Brought To You By The Louisiana Music Hall Of Fame
Watching film clips of jazz legend Louis Armstrong mopping the sweat from his brow with a white silk handkerchief, one would never guess he spent his early boyhood digging through New Orleans garbage cans in search of food. A product of one of the poorest sections of the city, he developed street smarts and a dirty mouth at an early age. Sent to the Jones Home for Colored Waifs at the age of 13 for firing a pistol on New Year’s Eve, he got his first introduction to the cornet.
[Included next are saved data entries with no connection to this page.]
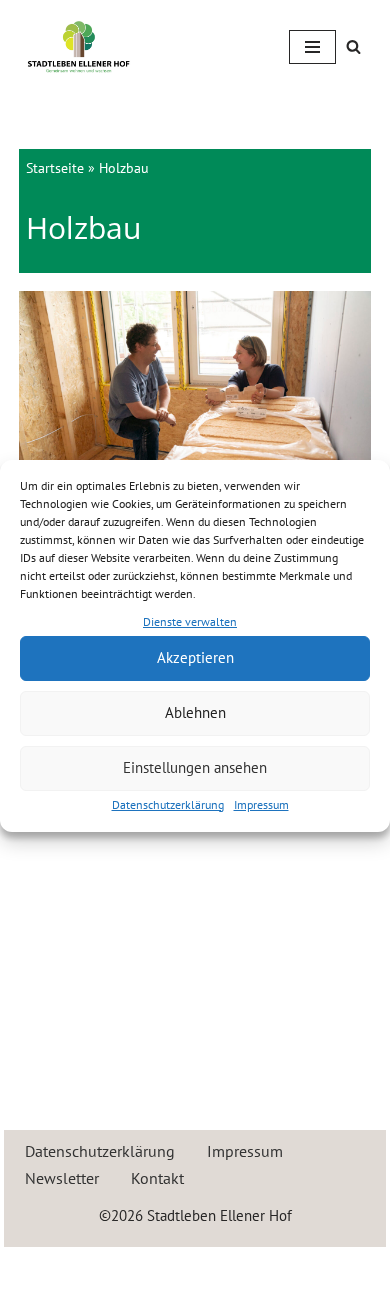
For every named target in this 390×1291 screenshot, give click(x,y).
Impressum (261, 804)
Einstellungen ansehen (195, 767)
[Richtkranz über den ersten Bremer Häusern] (195, 408)
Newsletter (62, 1178)
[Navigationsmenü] (312, 47)
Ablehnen (195, 712)
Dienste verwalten (190, 621)
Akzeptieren (195, 657)
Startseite (55, 168)
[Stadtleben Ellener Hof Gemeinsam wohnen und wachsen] (79, 46)
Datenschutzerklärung (168, 804)
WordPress (267, 1266)
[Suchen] (353, 46)
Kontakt (157, 1178)
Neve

A year later he played places like the Come Clean Dance Hall, the Funky Butt Hall, and the Mahogany Hall. He worked the infamous Storyville district as a musician and as a pimp but abandoned the seamier side of life when one of his girls stabbed him.
Relocating to Chicago in 1922, he hooked up with Joe “King” Oliver’s Creole Jazz Band. In 1935 he hired as his manager Joe Glaser, rumored to be connected to the Al Capone mob of Chicago. Whether or not the rumors were true, Glaser proved to be a capable manager and freed Armstrong up to concentrate on his music with the knowledge that his manager was taking care of the business details. Glaser remained his manager until his death in 1969.
In May of 1964 he bumped the Beatles out of the number 1 position on the Billboard Hot 100 with Hello Dolly and in 1968 he had another number 1 hit with What a Wonderful World. Both songs were indicative of his transition from playing the horn to performing vocals, a move necessitated by failing health following a 1959 heart attack. It was his 1946 recording of West End Blues, however, that was chosen by the Rock & Roll Hall of Fame as one of 500 Songs that Shaped Rock & Roll.
Armstrong was inducted into the Rock & Roll Hall of Fame. Perhaps Satchmo said it best: “If it hadn’t been for jazz, there wouldn’t be no rock & roll.” On July 6, 1971, Satchmo died in his sleep at his Queens, New York, home. His funeral attracted over 25,000 mourners. Pallbearers were Bing Crosby, Ella Fitzgerald, Guy Lombardo, Duke Ellington, Dizzy Gillespie, Count Basie, Frank Sinatra, and Johnny Carson.
In October of 2007, Louis Armstrong was Inducted into The Louisiana Music Hall Of Fame.